May 19 2004
A team led by researchers at Washington University School of Medicine in St. Louis
is one step closer to understanding the function of a protein linked to an inherited form of the movement disorder dystonia.
The protein, torsinA, is defective in patients with DYT1 dystonia, an inherited condition that causes uncontrollable movements in the limbs and torso. Learning what torsinA does could be an important step toward developing a treatment for the disorder.
“The hope is that understanding as many forms of dystonia as we can will give us some insight into how we might treat movement disorders generally,” says Phyllis I. Hanson, M.D., Ph.D., assistant professor of cell biology and physiology and senior investigator for the study. “Any new insights might also be helpful for understanding secondary dystonias. These are conditions in which dystonia is a complication of another disorder, such as Parkinson’s disease.”

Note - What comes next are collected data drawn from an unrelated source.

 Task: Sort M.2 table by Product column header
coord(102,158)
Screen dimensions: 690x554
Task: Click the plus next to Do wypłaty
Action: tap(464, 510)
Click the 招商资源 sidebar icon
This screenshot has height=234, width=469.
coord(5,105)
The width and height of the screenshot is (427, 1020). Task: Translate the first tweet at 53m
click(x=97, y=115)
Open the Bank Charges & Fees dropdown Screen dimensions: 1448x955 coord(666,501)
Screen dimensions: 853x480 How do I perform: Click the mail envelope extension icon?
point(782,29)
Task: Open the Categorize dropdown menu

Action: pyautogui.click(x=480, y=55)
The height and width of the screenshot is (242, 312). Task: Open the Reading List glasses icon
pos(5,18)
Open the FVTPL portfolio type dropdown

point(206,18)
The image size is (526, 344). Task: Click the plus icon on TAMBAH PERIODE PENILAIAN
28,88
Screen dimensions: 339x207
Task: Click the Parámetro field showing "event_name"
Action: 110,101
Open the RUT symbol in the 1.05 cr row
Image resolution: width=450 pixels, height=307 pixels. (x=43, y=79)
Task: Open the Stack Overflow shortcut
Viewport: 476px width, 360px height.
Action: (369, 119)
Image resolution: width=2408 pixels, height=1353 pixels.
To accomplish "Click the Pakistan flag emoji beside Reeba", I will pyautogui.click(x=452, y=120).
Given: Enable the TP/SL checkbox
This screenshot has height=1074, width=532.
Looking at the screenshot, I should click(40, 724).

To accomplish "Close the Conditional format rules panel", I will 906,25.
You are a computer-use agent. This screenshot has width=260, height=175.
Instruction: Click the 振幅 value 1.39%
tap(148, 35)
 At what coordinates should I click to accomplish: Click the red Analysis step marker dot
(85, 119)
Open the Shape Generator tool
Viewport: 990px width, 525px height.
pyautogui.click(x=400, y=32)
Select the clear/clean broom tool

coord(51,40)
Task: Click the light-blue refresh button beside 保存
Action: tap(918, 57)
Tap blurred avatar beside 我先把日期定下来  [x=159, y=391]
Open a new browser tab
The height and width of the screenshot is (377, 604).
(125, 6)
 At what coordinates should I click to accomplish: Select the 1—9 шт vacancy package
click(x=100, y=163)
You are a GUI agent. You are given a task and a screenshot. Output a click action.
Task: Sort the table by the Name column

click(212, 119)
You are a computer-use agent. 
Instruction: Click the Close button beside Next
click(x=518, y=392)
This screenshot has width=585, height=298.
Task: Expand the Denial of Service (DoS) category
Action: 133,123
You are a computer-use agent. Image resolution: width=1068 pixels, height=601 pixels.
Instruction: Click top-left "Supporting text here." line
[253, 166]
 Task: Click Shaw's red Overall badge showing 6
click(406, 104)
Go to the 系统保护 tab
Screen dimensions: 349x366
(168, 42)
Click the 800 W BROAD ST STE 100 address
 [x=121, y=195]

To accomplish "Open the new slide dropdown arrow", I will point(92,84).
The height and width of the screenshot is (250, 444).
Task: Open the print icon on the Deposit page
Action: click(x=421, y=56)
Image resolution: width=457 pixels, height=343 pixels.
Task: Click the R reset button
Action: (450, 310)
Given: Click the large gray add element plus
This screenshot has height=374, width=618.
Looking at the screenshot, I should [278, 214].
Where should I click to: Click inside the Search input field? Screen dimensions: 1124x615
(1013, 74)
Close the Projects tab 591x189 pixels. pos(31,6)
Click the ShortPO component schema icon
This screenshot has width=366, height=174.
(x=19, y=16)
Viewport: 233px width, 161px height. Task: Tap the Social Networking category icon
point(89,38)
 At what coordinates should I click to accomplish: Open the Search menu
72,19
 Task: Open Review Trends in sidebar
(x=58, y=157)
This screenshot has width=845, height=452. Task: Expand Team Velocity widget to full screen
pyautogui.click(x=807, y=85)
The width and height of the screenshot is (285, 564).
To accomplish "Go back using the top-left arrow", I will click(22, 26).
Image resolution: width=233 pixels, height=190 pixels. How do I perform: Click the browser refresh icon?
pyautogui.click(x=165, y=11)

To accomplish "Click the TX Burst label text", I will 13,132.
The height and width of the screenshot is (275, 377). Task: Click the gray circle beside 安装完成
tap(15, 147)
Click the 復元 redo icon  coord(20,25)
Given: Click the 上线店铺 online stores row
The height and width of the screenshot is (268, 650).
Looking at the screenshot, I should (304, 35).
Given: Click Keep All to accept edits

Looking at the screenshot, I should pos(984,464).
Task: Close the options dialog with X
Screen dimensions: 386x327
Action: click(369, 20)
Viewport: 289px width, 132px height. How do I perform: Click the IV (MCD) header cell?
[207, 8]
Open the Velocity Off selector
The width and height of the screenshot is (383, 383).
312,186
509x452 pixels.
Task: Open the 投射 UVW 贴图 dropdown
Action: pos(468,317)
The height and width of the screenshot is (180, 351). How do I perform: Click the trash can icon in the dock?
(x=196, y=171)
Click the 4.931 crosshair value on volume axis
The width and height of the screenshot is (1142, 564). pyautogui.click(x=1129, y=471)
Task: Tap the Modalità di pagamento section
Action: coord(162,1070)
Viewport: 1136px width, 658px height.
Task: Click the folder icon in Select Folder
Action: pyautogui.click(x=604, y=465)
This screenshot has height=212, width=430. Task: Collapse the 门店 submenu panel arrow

The study is available in the early online edition of the Proceedings of the National Academy of Sciences
and will appear in the May 18 print edition of the journal.
According to the Dystonia Research Foundation, approximately 300,000 Americans have some form of primary dystonia. Dystonia is a neurological movement disorder characterized by involuntary muscle contractions that force certain parts of the body into abnormal, sometimes painful, movements or postures. Dystonia can affect any part of the body including the arms and legs, trunk, neck, eyelids, face or vocal cords. DYT1 dystonia affects about 10,000 Americans.
Co-author Xandra Breakefield, Ph.D., professor of neurology at Harvard University, led the team that identified the gene for DYT1 dystonia in 1997. Researchers later found the gene makes torsinA. Study of torsinA’s structure suggested it belongs to a family of proteins known as AAA+ ATPase proteins. This protein family typically helps cells recycle resources by breaking down assemblies of other proteins and molecules into their components, like disassembling a car for reuse of its parts.
Hanson, who studies behavior of cell membranes, previously found torsinA in the endoplasmic reticulum, a large compartment that has branches that pass through various regions of the cell.
For the new study, she engineered defective copies of the torsinA gene and inserted them into cultured mammalian cells. Hanson designed one of the defective genes to make a form of torsinA that would stick permanently to adenosine triphosphate (ATP), a compound cells use to move energy around. Breaking down ATP normally provides torsinA with a great deal of energy, probably enabling it to perform its main job. Hanson hoped making torsinA stick to ATP would trap it at its normal site of action, revealing where in the cell the protein usually works.
The TorsinA that was stuck to ATP moved into the nuclear envelope, the portion of the endoplasmic reticulum that surrounds the nucleus, the central compartment of the cell where DNA is kept.
“Based on what’s known about other proteins like torsinA, we figure this means torsinA is probably taking something apart in the nuclear envelope,” Hanson says. “The questions are: What is it taking apart and how is that important for the normal structure and function of the nuclear envelope? And how is that activity perturbed by the genetic mutation responsible for DYT1 dystonia?”
Defects in other proteins found in the nuclear envelope recently have been linked to several diseases, including a form of muscular dystrophy and a neuropathy.
“Like any other research, this finding has its caveats,” Hanson says. “But we think that there’s likely to be some important function that torsinA performs in the nuclear envelope.”
Hanson plans further studies to determine torsinA’s function.